• Task
Retype the lines of the listing from the one containing "Given: Open a new tab with plus button" through the one containing "coord(502,414)", inclusive, with no changes.
-- Begin Dataset content --
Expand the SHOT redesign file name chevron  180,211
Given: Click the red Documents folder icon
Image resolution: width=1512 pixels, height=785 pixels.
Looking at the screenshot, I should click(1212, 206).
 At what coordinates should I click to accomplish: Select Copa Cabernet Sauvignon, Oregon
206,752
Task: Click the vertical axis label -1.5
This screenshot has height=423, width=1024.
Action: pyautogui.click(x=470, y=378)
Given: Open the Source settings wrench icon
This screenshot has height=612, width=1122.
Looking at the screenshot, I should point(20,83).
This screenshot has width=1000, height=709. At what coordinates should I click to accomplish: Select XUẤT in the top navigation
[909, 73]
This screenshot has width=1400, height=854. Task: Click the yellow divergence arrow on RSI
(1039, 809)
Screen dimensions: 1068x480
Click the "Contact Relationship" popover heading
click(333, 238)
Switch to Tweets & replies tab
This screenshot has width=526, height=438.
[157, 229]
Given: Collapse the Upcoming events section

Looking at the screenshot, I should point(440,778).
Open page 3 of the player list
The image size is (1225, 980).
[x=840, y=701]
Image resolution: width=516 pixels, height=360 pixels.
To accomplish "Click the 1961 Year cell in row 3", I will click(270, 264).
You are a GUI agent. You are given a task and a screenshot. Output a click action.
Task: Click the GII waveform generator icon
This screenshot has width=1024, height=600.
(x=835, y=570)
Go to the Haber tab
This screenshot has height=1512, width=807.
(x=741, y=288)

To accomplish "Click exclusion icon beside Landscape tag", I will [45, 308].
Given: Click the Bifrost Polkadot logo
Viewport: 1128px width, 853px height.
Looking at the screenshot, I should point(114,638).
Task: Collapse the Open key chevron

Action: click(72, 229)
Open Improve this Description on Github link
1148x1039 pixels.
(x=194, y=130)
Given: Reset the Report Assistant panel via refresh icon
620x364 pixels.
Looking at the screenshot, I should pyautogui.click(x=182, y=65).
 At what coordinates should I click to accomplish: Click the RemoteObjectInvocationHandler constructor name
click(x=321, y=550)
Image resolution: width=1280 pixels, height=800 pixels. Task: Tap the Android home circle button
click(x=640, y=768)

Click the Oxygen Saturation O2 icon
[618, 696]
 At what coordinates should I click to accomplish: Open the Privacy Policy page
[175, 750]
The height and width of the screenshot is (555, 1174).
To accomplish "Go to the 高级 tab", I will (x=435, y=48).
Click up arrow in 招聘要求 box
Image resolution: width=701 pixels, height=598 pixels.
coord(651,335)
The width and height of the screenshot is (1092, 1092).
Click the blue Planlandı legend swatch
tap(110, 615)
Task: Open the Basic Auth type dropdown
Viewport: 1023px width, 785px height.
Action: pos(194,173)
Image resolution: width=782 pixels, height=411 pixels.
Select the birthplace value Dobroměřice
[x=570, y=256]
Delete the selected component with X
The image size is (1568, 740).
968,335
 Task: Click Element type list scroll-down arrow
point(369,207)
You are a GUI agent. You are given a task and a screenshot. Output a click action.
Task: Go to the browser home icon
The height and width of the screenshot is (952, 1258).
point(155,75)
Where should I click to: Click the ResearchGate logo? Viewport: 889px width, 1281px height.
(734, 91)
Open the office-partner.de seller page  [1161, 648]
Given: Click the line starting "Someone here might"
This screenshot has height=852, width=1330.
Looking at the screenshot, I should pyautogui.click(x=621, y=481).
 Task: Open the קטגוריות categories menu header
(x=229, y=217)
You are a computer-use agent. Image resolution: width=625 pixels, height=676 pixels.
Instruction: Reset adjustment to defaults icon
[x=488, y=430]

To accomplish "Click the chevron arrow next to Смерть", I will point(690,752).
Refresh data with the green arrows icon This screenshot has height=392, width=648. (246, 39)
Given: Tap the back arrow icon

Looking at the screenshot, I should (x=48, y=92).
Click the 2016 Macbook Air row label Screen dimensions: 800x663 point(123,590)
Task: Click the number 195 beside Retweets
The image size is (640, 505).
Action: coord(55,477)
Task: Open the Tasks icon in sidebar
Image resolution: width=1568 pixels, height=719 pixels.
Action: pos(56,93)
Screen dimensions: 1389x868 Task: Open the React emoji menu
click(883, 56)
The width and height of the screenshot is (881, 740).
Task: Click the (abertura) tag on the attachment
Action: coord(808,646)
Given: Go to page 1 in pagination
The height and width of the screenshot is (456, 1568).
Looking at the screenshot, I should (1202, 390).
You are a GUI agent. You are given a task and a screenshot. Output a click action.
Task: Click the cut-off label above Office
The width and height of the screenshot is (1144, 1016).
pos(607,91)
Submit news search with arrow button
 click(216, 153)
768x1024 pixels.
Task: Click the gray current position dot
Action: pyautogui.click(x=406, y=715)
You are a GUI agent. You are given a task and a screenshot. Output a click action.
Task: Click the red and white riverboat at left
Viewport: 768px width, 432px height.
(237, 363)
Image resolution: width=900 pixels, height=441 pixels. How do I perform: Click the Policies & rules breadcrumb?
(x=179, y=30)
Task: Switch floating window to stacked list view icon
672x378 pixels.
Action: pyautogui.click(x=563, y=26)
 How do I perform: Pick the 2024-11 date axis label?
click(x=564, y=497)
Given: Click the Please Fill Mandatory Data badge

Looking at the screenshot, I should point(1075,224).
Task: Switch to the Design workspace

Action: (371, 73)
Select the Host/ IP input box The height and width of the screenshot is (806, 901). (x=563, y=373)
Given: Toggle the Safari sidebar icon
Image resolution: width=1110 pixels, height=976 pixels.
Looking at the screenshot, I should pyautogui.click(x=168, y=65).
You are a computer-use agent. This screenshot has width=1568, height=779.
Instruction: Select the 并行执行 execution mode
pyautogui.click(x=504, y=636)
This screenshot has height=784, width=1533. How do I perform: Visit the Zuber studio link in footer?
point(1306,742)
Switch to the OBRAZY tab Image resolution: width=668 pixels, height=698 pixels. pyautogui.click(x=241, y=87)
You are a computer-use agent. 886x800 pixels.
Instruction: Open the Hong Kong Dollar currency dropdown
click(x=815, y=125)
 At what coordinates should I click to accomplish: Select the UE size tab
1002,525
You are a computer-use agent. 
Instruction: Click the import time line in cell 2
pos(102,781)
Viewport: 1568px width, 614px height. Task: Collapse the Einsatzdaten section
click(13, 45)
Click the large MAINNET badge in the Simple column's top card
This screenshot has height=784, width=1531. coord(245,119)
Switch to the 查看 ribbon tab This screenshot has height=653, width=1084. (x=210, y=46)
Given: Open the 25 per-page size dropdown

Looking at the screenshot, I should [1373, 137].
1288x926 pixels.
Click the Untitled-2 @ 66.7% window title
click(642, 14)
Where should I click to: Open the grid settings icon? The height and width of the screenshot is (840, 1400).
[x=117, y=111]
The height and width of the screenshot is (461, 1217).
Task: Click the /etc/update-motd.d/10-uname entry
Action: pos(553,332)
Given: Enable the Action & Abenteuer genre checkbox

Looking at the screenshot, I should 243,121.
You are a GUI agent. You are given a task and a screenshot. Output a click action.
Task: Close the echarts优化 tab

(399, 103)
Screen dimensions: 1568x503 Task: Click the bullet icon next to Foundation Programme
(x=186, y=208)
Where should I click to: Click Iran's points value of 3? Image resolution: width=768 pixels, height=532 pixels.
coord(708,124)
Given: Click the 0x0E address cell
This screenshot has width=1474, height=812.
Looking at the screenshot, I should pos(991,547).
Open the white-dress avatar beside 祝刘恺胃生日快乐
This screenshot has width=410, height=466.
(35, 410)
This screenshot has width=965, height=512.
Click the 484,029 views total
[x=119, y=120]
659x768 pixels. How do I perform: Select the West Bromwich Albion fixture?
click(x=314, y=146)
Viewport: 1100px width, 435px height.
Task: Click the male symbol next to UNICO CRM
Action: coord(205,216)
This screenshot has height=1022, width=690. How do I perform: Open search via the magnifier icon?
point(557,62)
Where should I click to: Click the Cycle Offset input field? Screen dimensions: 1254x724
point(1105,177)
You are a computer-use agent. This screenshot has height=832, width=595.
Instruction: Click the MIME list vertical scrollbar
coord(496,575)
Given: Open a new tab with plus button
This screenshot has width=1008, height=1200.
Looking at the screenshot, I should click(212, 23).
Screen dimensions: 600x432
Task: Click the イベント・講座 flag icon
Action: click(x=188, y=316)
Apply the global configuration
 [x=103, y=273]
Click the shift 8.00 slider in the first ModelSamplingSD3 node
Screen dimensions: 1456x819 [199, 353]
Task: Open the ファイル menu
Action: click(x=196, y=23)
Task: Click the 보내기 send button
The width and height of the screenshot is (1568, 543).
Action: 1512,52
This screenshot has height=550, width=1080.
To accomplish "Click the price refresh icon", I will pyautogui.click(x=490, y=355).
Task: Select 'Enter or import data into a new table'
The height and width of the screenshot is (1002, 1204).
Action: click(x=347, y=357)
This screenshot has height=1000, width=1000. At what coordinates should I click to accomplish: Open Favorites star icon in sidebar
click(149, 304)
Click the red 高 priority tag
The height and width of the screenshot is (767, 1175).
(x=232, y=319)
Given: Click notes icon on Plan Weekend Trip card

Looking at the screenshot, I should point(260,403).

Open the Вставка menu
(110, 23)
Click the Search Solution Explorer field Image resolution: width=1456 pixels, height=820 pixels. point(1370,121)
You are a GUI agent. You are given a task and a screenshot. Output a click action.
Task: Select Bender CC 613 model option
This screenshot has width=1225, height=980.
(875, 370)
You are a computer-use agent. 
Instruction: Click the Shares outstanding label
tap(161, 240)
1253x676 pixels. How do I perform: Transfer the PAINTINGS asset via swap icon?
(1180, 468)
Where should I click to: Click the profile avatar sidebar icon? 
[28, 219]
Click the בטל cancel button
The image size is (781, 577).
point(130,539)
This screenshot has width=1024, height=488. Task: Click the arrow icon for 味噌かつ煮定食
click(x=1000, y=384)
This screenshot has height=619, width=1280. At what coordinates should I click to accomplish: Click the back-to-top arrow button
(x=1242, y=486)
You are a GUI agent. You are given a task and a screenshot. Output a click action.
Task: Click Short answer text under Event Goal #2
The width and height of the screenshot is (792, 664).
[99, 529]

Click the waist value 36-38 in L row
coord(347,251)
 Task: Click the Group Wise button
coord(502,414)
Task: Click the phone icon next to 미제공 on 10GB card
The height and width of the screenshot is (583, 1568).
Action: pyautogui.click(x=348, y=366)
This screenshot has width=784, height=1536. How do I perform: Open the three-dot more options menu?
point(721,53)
-- End Dataset content --
• Correct response
Given: Open a new tab with plus button
This screenshot has width=1008, height=1200.
Looking at the screenshot, I should click(212, 23).
Screen dimensions: 600x432
Task: Click the イベント・講座 flag icon
Action: click(x=188, y=316)
Apply the global configuration
 [x=103, y=273]
Click the shift 8.00 slider in the first ModelSamplingSD3 node
Screen dimensions: 1456x819 [199, 353]
Task: Open the ファイル menu
Action: click(x=196, y=23)
Task: Click the 보내기 send button
The width and height of the screenshot is (1568, 543).
Action: 1512,52
This screenshot has height=550, width=1080.
To accomplish "Click the price refresh icon", I will pyautogui.click(x=490, y=355).
Task: Select 'Enter or import data into a new table'
The height and width of the screenshot is (1002, 1204).
Action: click(x=347, y=357)
This screenshot has height=1000, width=1000. At what coordinates should I click to accomplish: Open Favorites star icon in sidebar
click(149, 304)
Click the red 高 priority tag
The height and width of the screenshot is (767, 1175).
(x=232, y=319)
Given: Click notes icon on Plan Weekend Trip card

Looking at the screenshot, I should point(260,403).

Open the Вставка menu
(110, 23)
Click the Search Solution Explorer field Image resolution: width=1456 pixels, height=820 pixels. point(1370,121)
You are a GUI agent. You are given a task and a screenshot. Output a click action.
Task: Select Bender CC 613 model option
This screenshot has width=1225, height=980.
(875, 370)
You are a computer-use agent. 
Instruction: Click the Shares outstanding label
tap(161, 240)
1253x676 pixels. How do I perform: Transfer the PAINTINGS asset via swap icon?
(1180, 468)
Where should I click to: Click the profile avatar sidebar icon? 
[28, 219]
Click the בטל cancel button
The image size is (781, 577).
point(130,539)
This screenshot has width=1024, height=488. Task: Click the arrow icon for 味噌かつ煮定食
click(x=1000, y=384)
This screenshot has height=619, width=1280. At what coordinates should I click to accomplish: Click the back-to-top arrow button
(x=1242, y=486)
You are a GUI agent. You are given a task and a screenshot. Output a click action.
Task: Click Short answer text under Event Goal #2
The width and height of the screenshot is (792, 664).
[99, 529]

Click the waist value 36-38 in L row
coord(347,251)
 Task: Click the Group Wise button
coord(502,414)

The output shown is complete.